Les différents types d’accouchements

Il y a plusieurs façons de mettre au monde un enfant. Outre l’accouchement par voie basse, il y a l’intervention chirurgicale ainsi que les délivrances alternatives. Faisons un tour d’horizon de ces méthodes d’accouchement.

Accouchement par voie basse

L’accouchement naturel ou par voie basse demande de la patience. Le travail s’enclenche naturellement quelques heures avant la délivrance proprement dite. Il faut endurer les contractions qui vont se faire de plus en plus pressantes. Même si la douleur est forte, la femme enceinte ne doit pousser que lorsque son col est à 10 de dilatation. Il ne faut pas également pousser que lorsque la sage-femme donne son feu vert. Si la femme pousse au mauvais moment, le risque de déchirure ou de blocage est bien réel. L’équipe de suivi explique toutes ces éventualités pendant la consultation prénatale. En tout cas, pour supporter la douleur du travail, essayez les conseils proposés par www.accouchement-naturel.com.. Parmi ces conseils pratiques, il y a la respiration. Si vraiment la femme enceinte a du mal à supporter la douleur, elle peut envisager la péridurale. Cette solution doit être sollicitée plusieurs jours avant la DPA. Les médecins doivent en effet vérifier que la future mère supporte l’anesthésie.

La césarienne programmée ou improvisée

Réservée aux cas difficiles, la césarienne est aujourd’hui accessible à toutes les femmes souhaitant un accouchement sans douleur. Cette intervention chirurgicale consiste à extraire bébé du ventre de sa mère en faisant une ouverture en bas de l’abdomen. Cette opération requiert différentes conditions. Il est par exemple fortement déconseillé de pratiquer deux césariennes en moins de 5 ans. Avant de préconiser la césarienne, le gynéco-obstétricien devrait décider en fonction de plusieurs paramètres.

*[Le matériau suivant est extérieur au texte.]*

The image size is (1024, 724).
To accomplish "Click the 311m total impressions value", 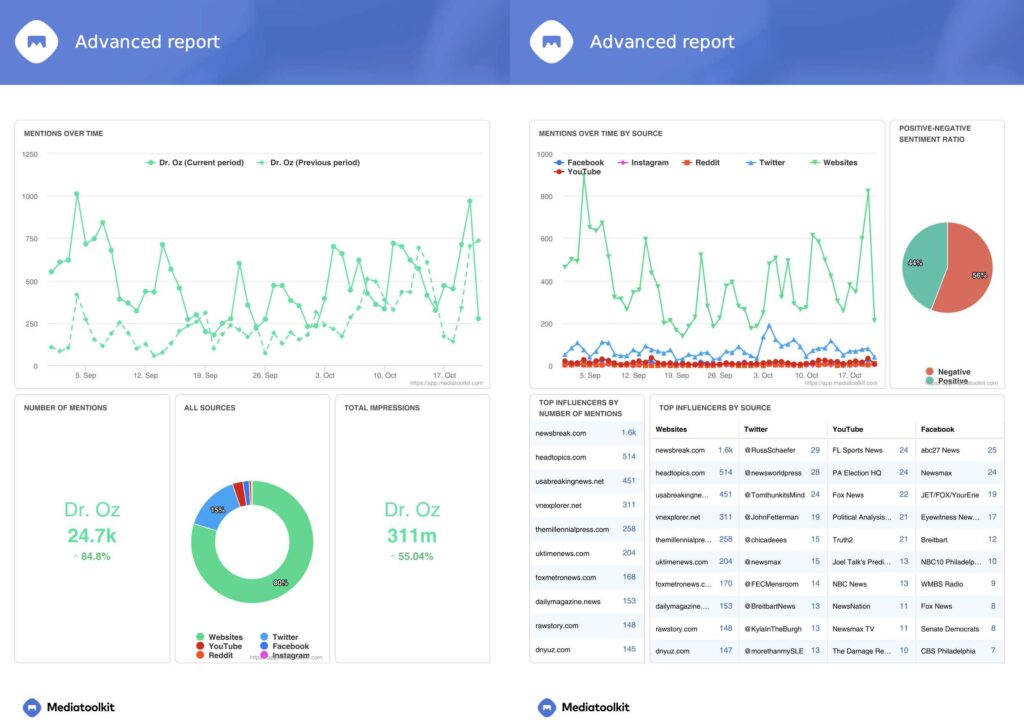I will [412, 536].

Si l’enfant est trop gros pour passer dans le bassin de la mère, le bistouri devient inévitable. Les grossesses à risque se soldent souvent par une césarienne. C’est le cas des mamans hypertendues ou présentant d’antécédents médicaux sérieux. L’hospitalisation commence 24 h avant l’intervention. La patiente porte une sonde urinaire et reste sous perfusion. L’anesthésie peut avoir des conséquences inattendues. Puis, les femmes ayant été opérées au niveau du ventre ont tendance à cumuler de la graisse à cet endroit.

Délivrance sous hypnose, dans l’eau ou avec l’acupuncture

Pour accoucher par voie basse, les femmes enceintes peuvent opter pour une délivrance naturelle ou physiologique dans l’eau. Cette méthode millénaire a été pratiquée par de nombreux peuples primitifs. Elle est disponible en France. Oui, certaines maternités la proposent. Concrètement, la femme enceinte arrivée à la fin de sa grossesse se tient dans une baignoire spécialement dédiée à la délivrance. Tiède, le précieux liquide donne de la souplesse aux muscles du périnée. Le temps du « travail » est nettement plus court. Ce type d’accouchement sans douleur demande tout de même une équipe compétente, expérimentée ainsi que du matériel adéquat. Il faut notamment une échographie Doppler spéciale. Beaucoup moins complexe, mais tout aussi efficace, l’hypnose aide à moins ressentir les affres d’une mise au monde. La méthode s’apparente à une naissance physiologique normale, sauf que la future mère se trouve dans un tout autre état d’esprit. Elle a programmé son mental à ne plus prêter attention à la douleur. L’acupuncture permet aussi d’arriver à un résultat similaire, à un accouchement naturel sans douleur.